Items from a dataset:
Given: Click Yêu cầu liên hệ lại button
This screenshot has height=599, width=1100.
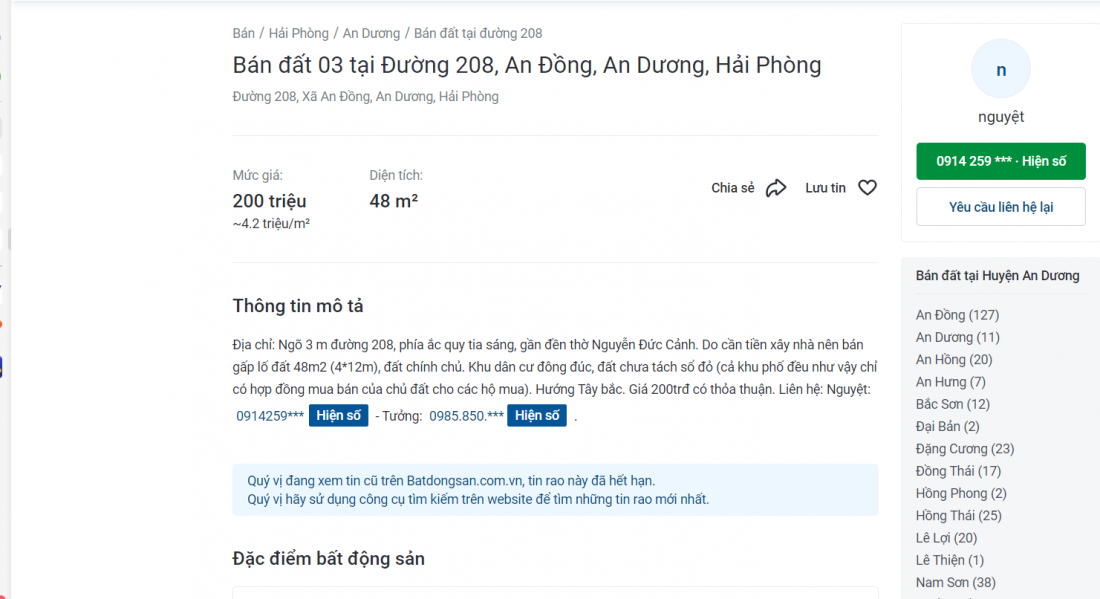Looking at the screenshot, I should click(1001, 207).
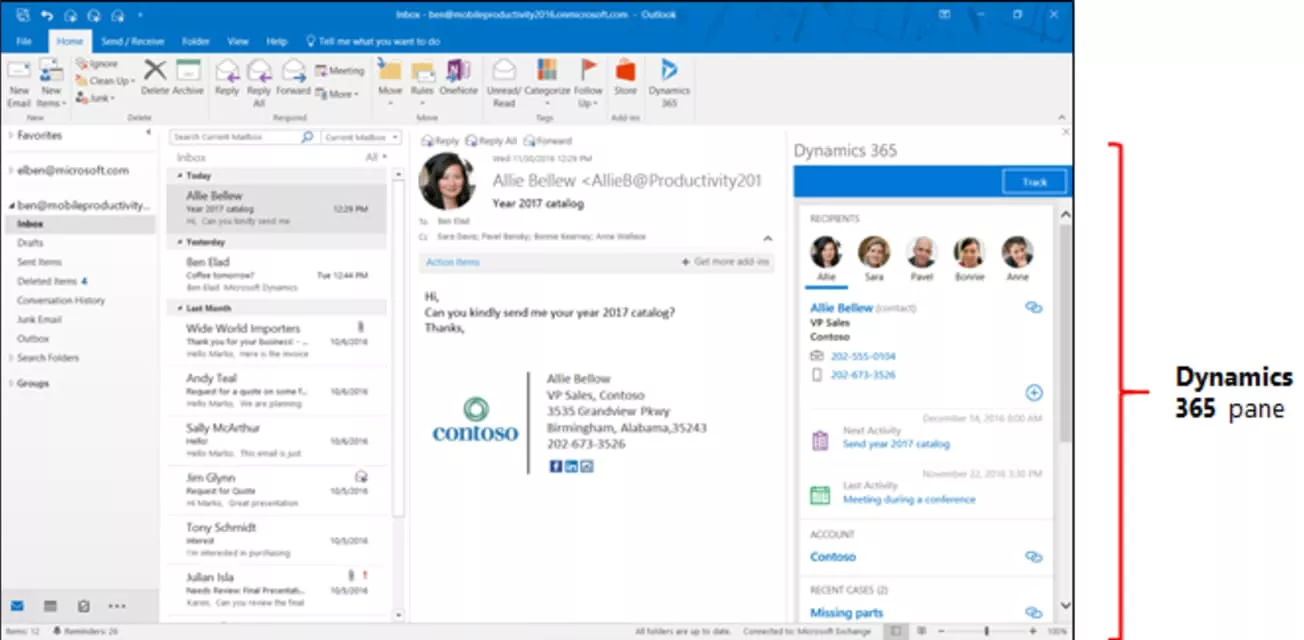Switch to Calendar view in bottom navigation
The width and height of the screenshot is (1304, 640).
pos(50,606)
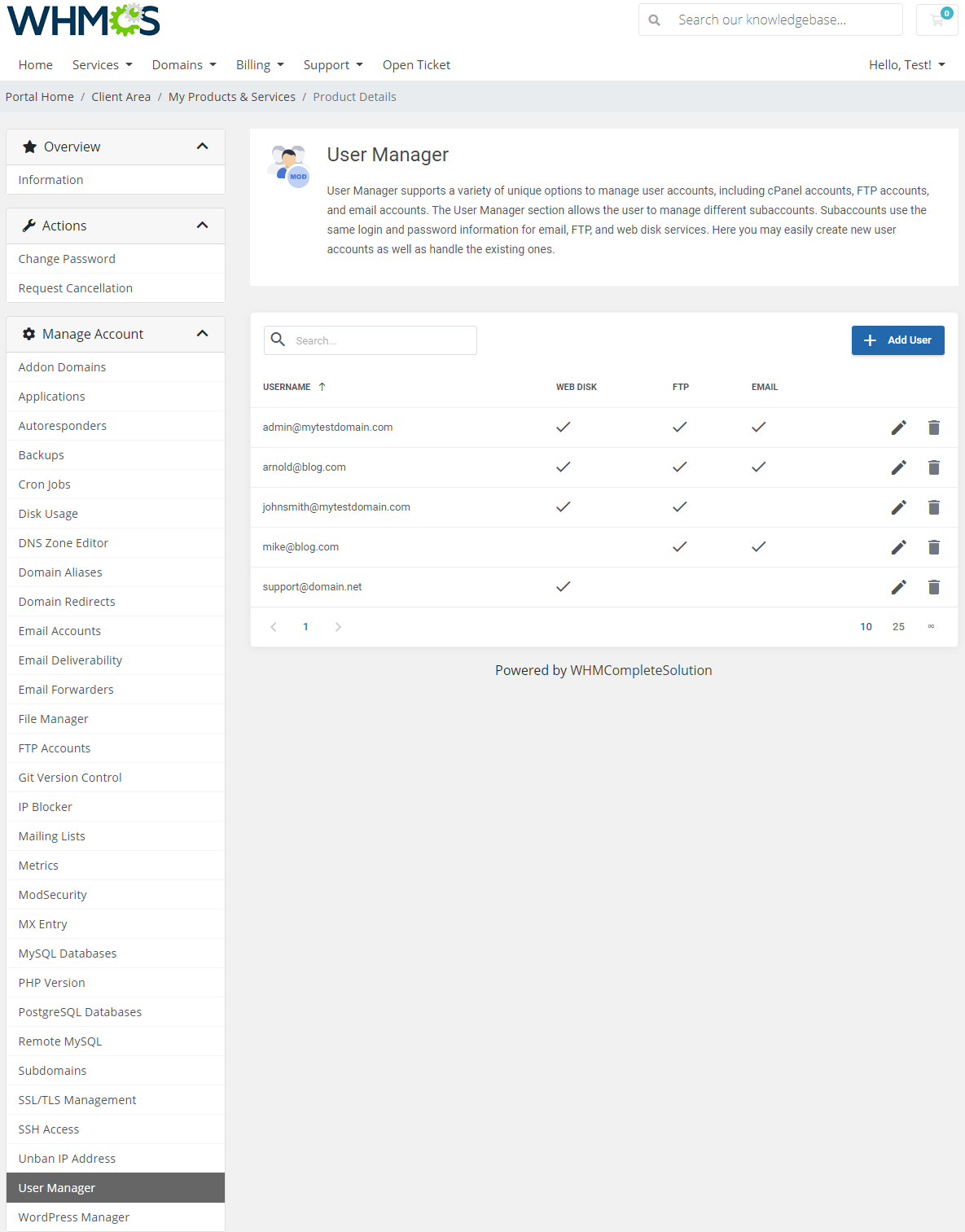
Task: Open the Hello, Test! account menu
Action: (x=906, y=64)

Brief
Write out the entries above verbatim, without pictures.

Result of this exercise
Given: Click Yêu cầu liên hệ lại button
This screenshot has height=599, width=1100.
Looking at the screenshot, I should click(1001, 207).
Switch to Calendar view in bottom navigation
The width and height of the screenshot is (1304, 640).
pos(50,606)
Task: Open the Hello, Test! account menu
Action: (x=906, y=64)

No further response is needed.